* Written task: Reproduce the Unreal Nature page word for word, everything from "Unreal Nature" down to "room for ambiguity.".

Unreal Nature

March 31, 2020

As Though a Door Had Opened

Filed under: Uncategorized — unrealnature @ 6:21 am

… people sing in order to make sure, through direct experience, of their existence in a layer of reality different from the one in which they encounter each other and things as speakers, as facing one another and separate from one another …

This is from Man the Musician by Victor Zuckerkandl (1973):

… the correlation of words and things is superficial, accidental. There is no intrinsic necessity for a given vocable to denote any one thing rather than another; identical vocables may denote different things, and different vocables one and the same thing. By contrast, every emotion gives forth its own characteristic expression, as a flower its scent; the correlation between the two is direct, inherent, leaves no room for ambiguity.

… For the singer, the words acquire a very special plenitude and depth of meaning. Something that remains silent in words merely spoken begins to flow, to vibrate; the words open and the singer opens to them. It is as though the tones infused the words with a force that reveals a new layer of meaning in them, that breathes life into them in a special way: not by making the word a tangible thing, as it appears when seen from outside, and certainly not in the sense of submerging it in a universal life in which all particularity, all distinctions are abolished, but exactly in its determined content when seen from inside, from a point where the word is, so to speak, an “I.”

… In the layer of meaning opened up by the tones, things that are separated meet; speaker and spoken word, “person” and “thing” come into direct contact. It is as though a door had opened through which the speaker’s living self goes out to what has been said, and what has been said enters him as something that has a life of its own, as an “I.”

… There must be a layer in which all things have their roots; then tones must, so to speak, activate this layer and thereby bring us closer to the roots of things.

… The very existence of tones is evidence of a stratum of reality in which unity shines through diversity.

Accordingly, a second answer to our question about the meaning of song might be: people sing in order to make sure, through direct experience, of their existence in a layer of reality different from the one in which they encounter each other and things as speakers, as facing one another and separate from one another — in order to be aware of their existence on a plane where distinction and separation of man and man, man and thing, thing and thing give way to unity …

My most recent previous post from Zuckerkandl’s book is here.

-Julie

http://www.unrealnature.com/

 

March 30, 2020

The Fan

Filed under: Uncategorized — unrealnature @ 6:22 am

… It generates wind, reminding you that there is air.

This is from a 2010 interview with Phong Bui in Sarah Sze (2016):

Phong Bui: You know, one of the most difficult techniques when one studies martial arts, especially kung-fu, is the drunken technique. Not because you have to be drunk, but because you have to think like a drunk, so that your movement becomes extremely unpredictable. In other words, while the practitioner may look intoxicated, the technique behind the appearance is highly acrobatic and skilled and requires a great degree of balance and coordination. …

Sarah Sze: A friend of mine who was one of the primary dancers at Tanztheater Wuppertal — Pina Bausch — said that the hardest and first test they would give any dancer who wished to be part of the company was to ask him or her to walk naturally across the stage. And, immediately, from that test you were either in or out. It’s just the idea that trying to mimic nature, even in yourself, is actually very hard.

* Records:
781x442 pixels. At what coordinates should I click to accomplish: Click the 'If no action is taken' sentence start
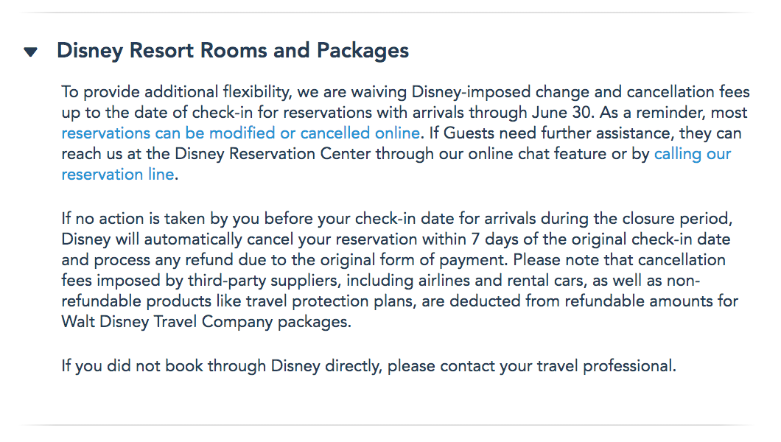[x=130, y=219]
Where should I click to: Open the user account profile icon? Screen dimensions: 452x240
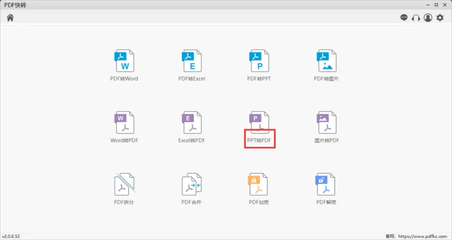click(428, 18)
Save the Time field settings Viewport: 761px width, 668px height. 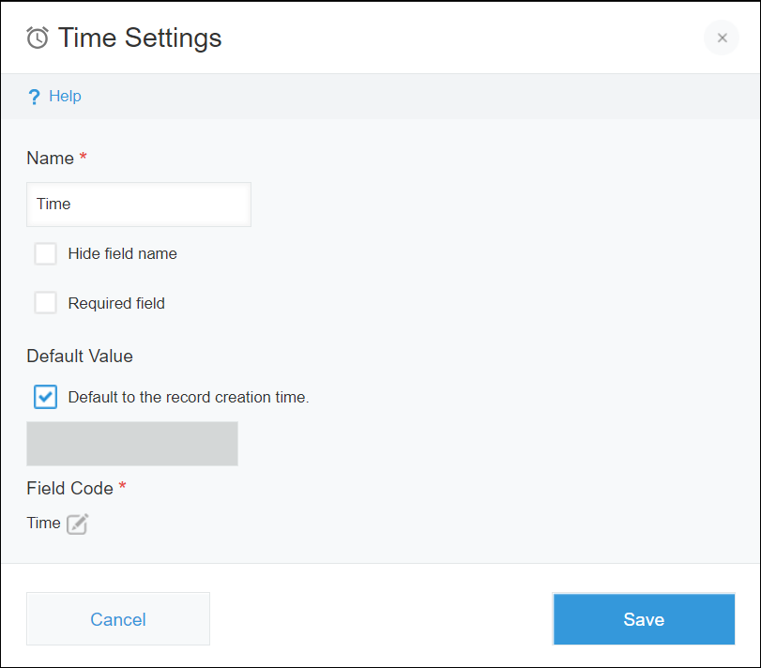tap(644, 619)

* Completed exercise:
Unreal Nature

March 31, 2020

As Though a Door Had Opened

Filed under: Uncategorized — unrealnature @ 6:21 am

… people sing in order to make sure, through direct experience, of their existence in a layer of reality different from the one in which they encounter each other and things as speakers, as facing one another and separate from one another …

This is from Man the Musician by Victor Zuckerkandl (1973):

… the correlation of words and things is superficial, accidental. There is no intrinsic necessity for a given vocable to denote any one thing rather than another; identical vocables may denote different things, and different vocables one and the same thing. By contrast, every emotion gives forth its own characteristic expression, as a flower its scent; the correlation between the two is direct, inherent, leaves no room for ambiguity.